Start of DATA FOR THIS EXERCISE

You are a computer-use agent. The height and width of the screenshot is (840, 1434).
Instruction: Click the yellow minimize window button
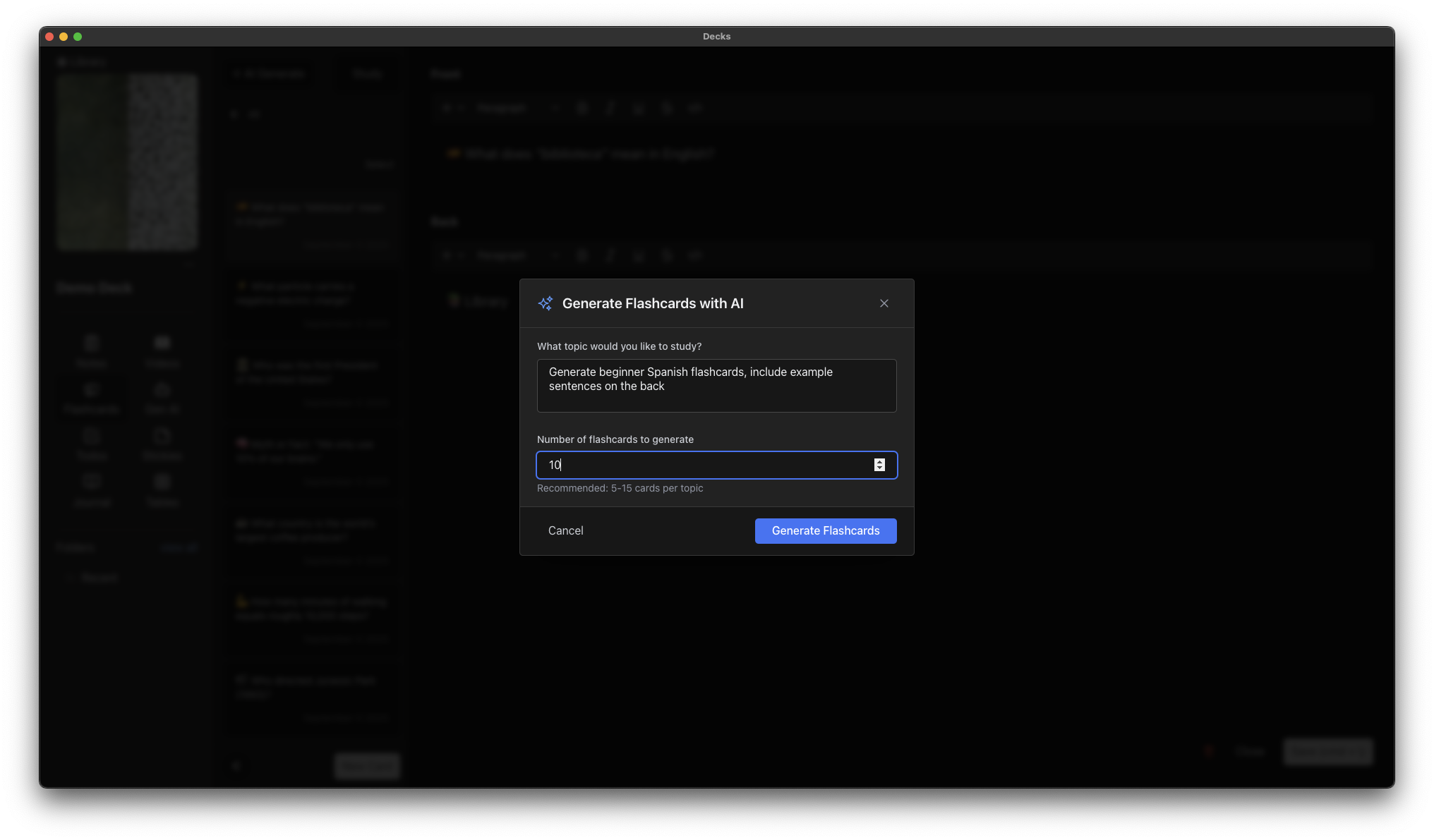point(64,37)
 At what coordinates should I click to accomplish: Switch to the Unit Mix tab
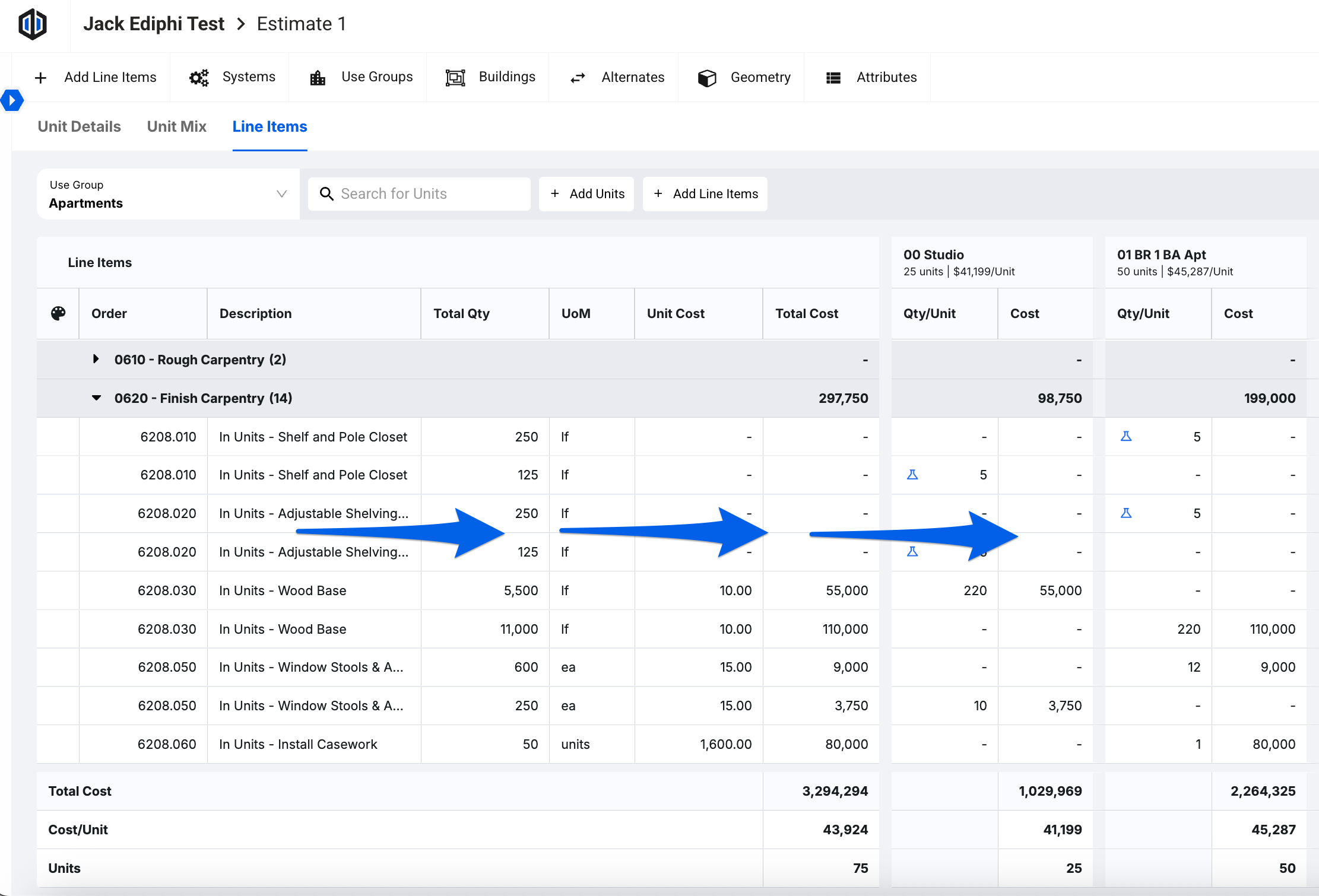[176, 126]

End of DATA FOR THIS EXERCISE

*EXERCISE PROMPT*: Please retype the records above exactly, excluding every picture.

*ANSWER SPACE*:
You are a computer-use agent. The height and width of the screenshot is (840, 1434).
Instruction: Click the yellow minimize window button
point(64,37)
 At what coordinates should I click to accomplish: Switch to the Unit Mix tab
[176, 126]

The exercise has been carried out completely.